In the Roman Catholic Church, in natural or acquired contemplation there is one dominant thought or sentiment which recurs constantly and easily (although with little or no development) amid many other thoughts, beneficial or otherwise. The prayer of simplicity[note 16] often has a tendency to simplify itself even in respect to its object, leading one to think chiefly of God and of his presence, but in a confused manner.[31] Definitions similar to that of Saint Alphonsus Maria de Liguori are given by Adolphe Tanquerey ("a simple gaze on God and divine things proceeding from love and tending thereto") and Saint Francis de Sales ("a loving, simple and permanent attentiveness of the mind to divine things").[102]

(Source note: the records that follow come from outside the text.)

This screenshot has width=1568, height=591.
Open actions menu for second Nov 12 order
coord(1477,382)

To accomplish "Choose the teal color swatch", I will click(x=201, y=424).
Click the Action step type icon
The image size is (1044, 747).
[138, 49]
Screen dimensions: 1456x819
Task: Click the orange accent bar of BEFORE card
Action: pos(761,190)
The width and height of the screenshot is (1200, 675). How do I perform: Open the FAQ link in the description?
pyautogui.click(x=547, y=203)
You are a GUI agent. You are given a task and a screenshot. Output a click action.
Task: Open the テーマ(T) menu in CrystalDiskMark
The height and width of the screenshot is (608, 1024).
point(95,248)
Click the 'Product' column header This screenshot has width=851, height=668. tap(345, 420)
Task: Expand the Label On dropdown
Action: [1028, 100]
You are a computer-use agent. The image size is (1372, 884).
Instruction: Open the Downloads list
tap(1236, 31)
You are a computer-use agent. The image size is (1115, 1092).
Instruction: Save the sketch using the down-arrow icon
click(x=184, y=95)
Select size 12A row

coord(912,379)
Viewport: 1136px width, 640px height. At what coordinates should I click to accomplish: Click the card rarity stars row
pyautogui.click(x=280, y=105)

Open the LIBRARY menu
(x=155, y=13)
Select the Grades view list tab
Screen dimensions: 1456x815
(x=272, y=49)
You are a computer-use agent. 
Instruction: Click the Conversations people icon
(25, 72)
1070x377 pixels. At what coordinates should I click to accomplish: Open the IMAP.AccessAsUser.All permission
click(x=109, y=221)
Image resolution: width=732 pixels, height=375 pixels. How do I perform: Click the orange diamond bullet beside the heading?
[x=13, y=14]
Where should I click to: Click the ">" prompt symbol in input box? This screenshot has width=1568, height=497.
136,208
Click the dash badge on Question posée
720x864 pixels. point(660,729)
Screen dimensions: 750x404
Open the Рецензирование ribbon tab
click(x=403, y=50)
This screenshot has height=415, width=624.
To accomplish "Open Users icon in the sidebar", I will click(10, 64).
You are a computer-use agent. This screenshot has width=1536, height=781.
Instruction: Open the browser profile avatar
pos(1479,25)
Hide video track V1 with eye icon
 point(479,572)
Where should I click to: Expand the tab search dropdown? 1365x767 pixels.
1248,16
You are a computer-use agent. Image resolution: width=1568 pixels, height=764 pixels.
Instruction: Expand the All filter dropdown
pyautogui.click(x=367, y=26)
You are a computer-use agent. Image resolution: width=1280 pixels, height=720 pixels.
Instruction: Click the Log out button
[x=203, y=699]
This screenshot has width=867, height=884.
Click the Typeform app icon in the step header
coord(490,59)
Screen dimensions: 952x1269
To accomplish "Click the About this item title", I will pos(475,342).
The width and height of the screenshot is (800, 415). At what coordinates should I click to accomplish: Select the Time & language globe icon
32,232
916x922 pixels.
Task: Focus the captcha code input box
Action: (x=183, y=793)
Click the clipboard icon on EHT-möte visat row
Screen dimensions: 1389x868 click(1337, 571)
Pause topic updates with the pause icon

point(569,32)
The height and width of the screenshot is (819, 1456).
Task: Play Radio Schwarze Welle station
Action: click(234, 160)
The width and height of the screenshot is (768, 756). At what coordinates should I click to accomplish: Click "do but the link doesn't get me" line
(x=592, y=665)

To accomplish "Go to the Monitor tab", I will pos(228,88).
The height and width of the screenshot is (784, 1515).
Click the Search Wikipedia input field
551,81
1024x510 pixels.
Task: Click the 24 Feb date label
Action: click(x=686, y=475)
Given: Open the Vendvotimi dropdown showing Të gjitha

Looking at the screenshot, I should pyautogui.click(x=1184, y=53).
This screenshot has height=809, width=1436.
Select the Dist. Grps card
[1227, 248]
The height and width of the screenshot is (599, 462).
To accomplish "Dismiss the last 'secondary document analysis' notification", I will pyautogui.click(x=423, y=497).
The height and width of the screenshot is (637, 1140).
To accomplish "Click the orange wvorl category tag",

In the words of Saint Alphonsus Maria de Liguori, acquired contemplation "consists in seeing at a simple glance the truths which could previously be discovered only through prolonged discourse": reasoning is largely replaced by intuition and affections and resolutions, though not absent, are only slightly varied and expressed in a few words. Similarly, Saint Ignatius of Loyola, in his 30-day retreat or Spiritual Exercises beginning in the "second week" with its focus on the life of Jesus, describes less reflection and more simple contemplation on the events of Jesus' life. These contemplations consist mainly in a simple gaze and include an "application of the senses" to the events,[103]:121 to further one's empathy for Jesus' values, "to love him more and to follow him more closely."[103]:104

Natural or acquired contemplation has been compared to the attitude of a mother watching over the cradle of her child: she thinks lovingly of the child without reflection and amid interruptions. The Catechism of the Catholic Church states:

What is contemplative prayer? St. Teresa answers: 'Contemplative prayer [oraciĆ³n mental] in my opinion is nothing else than a close sharing between friends; it means taking time frequently to be alone with him who we know loves us.' Contemplative prayer seeks him 'whom my soul loves'. It is Jesus, and in him, the Father. We seek him, because to desire him is always the beginning of love, and we seek him in that pure faith which causes us to be born of him and to live in him. In this inner prayer we can still meditate, but our attention is fixed on the Lord himself.[104]